Clinical Utility and Potential Benefits
- IVIG therapy may be beneficial in boosting passive immunity through neutralization of bacterial toxins, promoting opsonization of bacteria, and inhibition of immune cell proliferation and inflammatory mediators 1.
- However, the true biologic activity of IVIG is not clear, and there are no high-quality studies of IVIG in critically ill children with sepsis 1.
From the Research
Role of IVIG in Toxic Streptococcal Infections
- IVIG has been used as an adjunct therapy in the treatment of streptococcal toxic shock syndrome (STSS) and necrotizing fasciitis, with some studies suggesting a beneficial effect on mortality 2, 3, 4.
- The mechanism of action of IVIG in STSS is thought to be related to its ability to neutralize superantigen toxins and modulate the inflammatory response 5, 4.
- Several studies have reported improved survival rates in patients with STSS who received IVIG therapy compared to those who did not 3, 4.
- A comparative observational study found that IVIG therapy was associated with a significantly improved 28-day survival rate in patients with STSS, with an odds ratio of 5.6 (P = .030) 3.
- Another study found that IVIG therapy enhanced the ability of patient plasma to neutralize bacterial mitogenicity and reduced T cell production of interleukin-6 and tumor necrosis factor alpha 4.
- However, the use of IVIG in STSS is not without controversy, and its definitive role remains unclear due to the lack of high-level evidence 2.
- Adverse reactions to IVIG are generally mild and transitory, and occur during or immediately after drug infusion 2.
Clinical Evidence
- A study published in 2014 found that IVIG therapy was associated with improved survival in patients with STSS, with a 28-day survival rate of 67% compared to 34% in patients who did not receive IVIG therapy (P = .02) 4.

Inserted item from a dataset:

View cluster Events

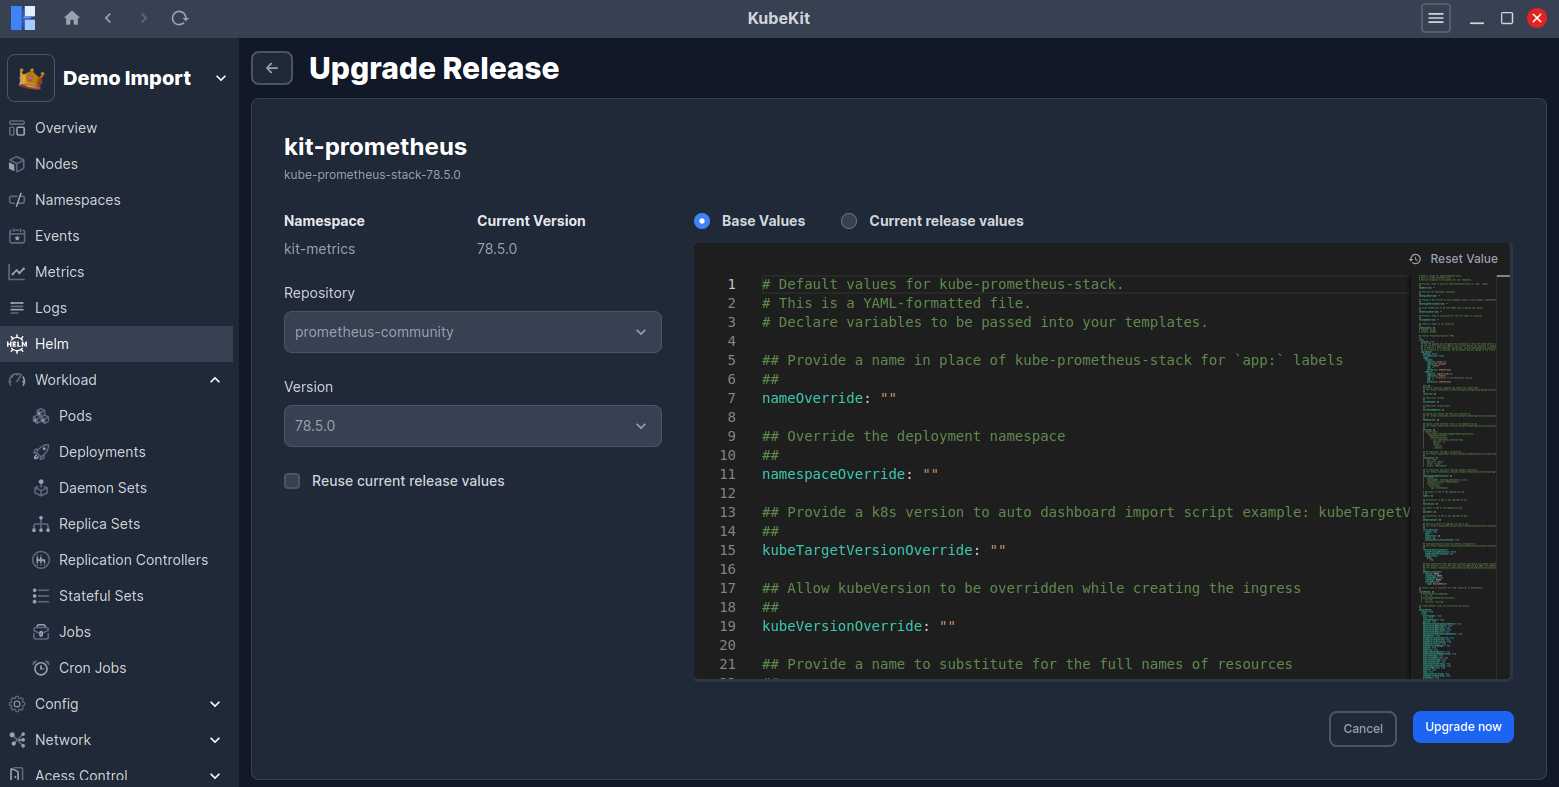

- A study published in 2006 found that IVIG neutralized superantigenicity of S. pyogenes in vitro and enhanced bacterial killing in a whole blood assay 5.
- A case report published in 1992 described a patient with toxic strep syndrome who experienced dramatic clinical improvement after receiving IVIG therapy 6.
Limitations
- The evidence for the use of IVIG in STSS is largely based on observational studies and case reports, and there is a need for randomized controlled trials to confirm its efficacy 2, 3, 4.
- The optimal dose and duration of IVIG therapy in STSS are unclear, and further studies are needed to determine the most effective treatment regimen 2, 3, 4.